Monday, March 21, 2005

is everyone crazy in here, or is it me?

i have my first appointment with the person that ben so delicately describes as "the crazy doctor" today. i've been reluctant (get it? the reluctant receptionist!) to call him a therapist, or to say that i'm "going to therapy," getting around it by saying "counseling" and telling the receptionist at the therapist's office that i'd like to "make an appointment to talk to someone." what is it about the word therapy that conjures up images of vanna white or courtney cox bemoaning their sinking careers to an older-but-still-strangely-attractive woman in cateye glasses with a notepad? maybe it's because i've never understood why people who seem perfectly sane go to therapy once a week; how much staring at your own navel can you possibly do?

semantics aside, today i start therapy. this visit will mark the third time in my life i've seen a counselor. i mean therapist:

  1. age: 9; reason for therapy: not able to sleep at night unless someone is in the room with me; real reason for therapy, found out a couple years after i came out to my parents: harboring the suspicion that i was a homosexual, my parents sent me to a therapist to see if anything could be done--or if, in fact, my overbearing mother and absent father had already ruined me. diagnosis: effeminate but salvageable.
  2. age: 19; reason for therapy: after a year and a half of, for reasons unbeknownst to me, laying on the floors of dorms and practice rooms crying while wondering why i kept thinking about killing myself, when i went to a good school and had very little to worry about; diagnosis: depressed but sane.
  3. age: 24 and 11/12ths; reason for therapy: a double-whammy that took the shape of diagnosis with a chronic illness (chron's disease) followed by a sudden, unexpected breakup. diagnosis: ?

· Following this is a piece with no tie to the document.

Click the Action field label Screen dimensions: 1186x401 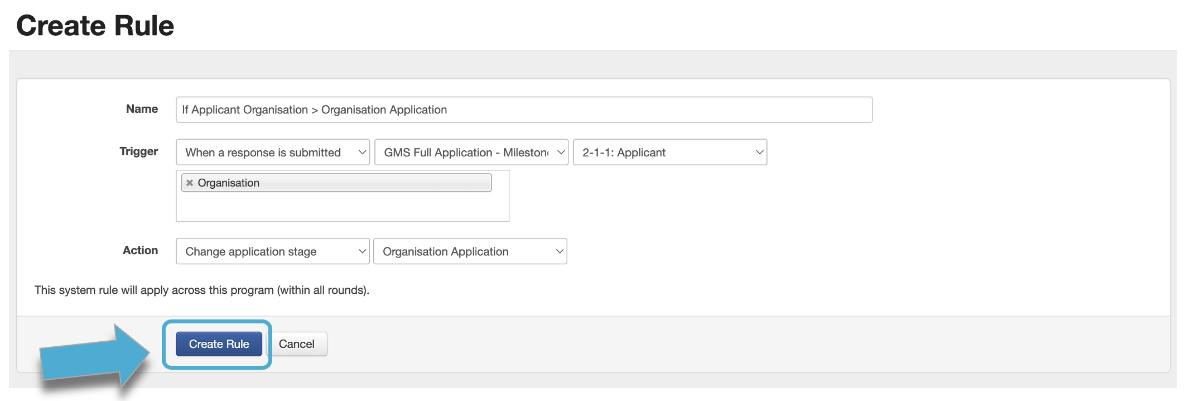(140, 250)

on the verge of seeing another therapist, i'm reminded of something i often wonder. am i only going to therapy because i'm someone who is constantly self-aware? by this, i mean that i never really turn off my brain. i'm very cognizant of my emotions, and am perpetually self analyzing. when i was suffering from depression, i always thought, if i could just keep my brain from going like this, if i could just turn everything off for a while, if i didn't over think everything to this degree, i wouldn't be depressed. i'd be blindly happy. i still wonder, are stupid people happier? are people who are less driven happier? do i only have this quiet, gnawing sadness because i'm aware enough to analyze my feelings and the actions of others, or is it the other way around? which came first, the turkey you eat or the turkey like where people live? if you don't want to say the answer, you can just think it.

2 Comments:

At March 21, 2005 10:53 AM, Blogger German said...

the answer is yes. to all of the above.

 
At March 21, 2005 5:08 PM, Blogger midwest princess said...

I saw this Christian counselor at my church when I was 18. She was crazier than me. Then I saw 'John' at DePauw (free counseling). Drew used to see him too, and we'd run into him on campus and we swore he must have been thinking "That's a whole lot of crazy walking around together".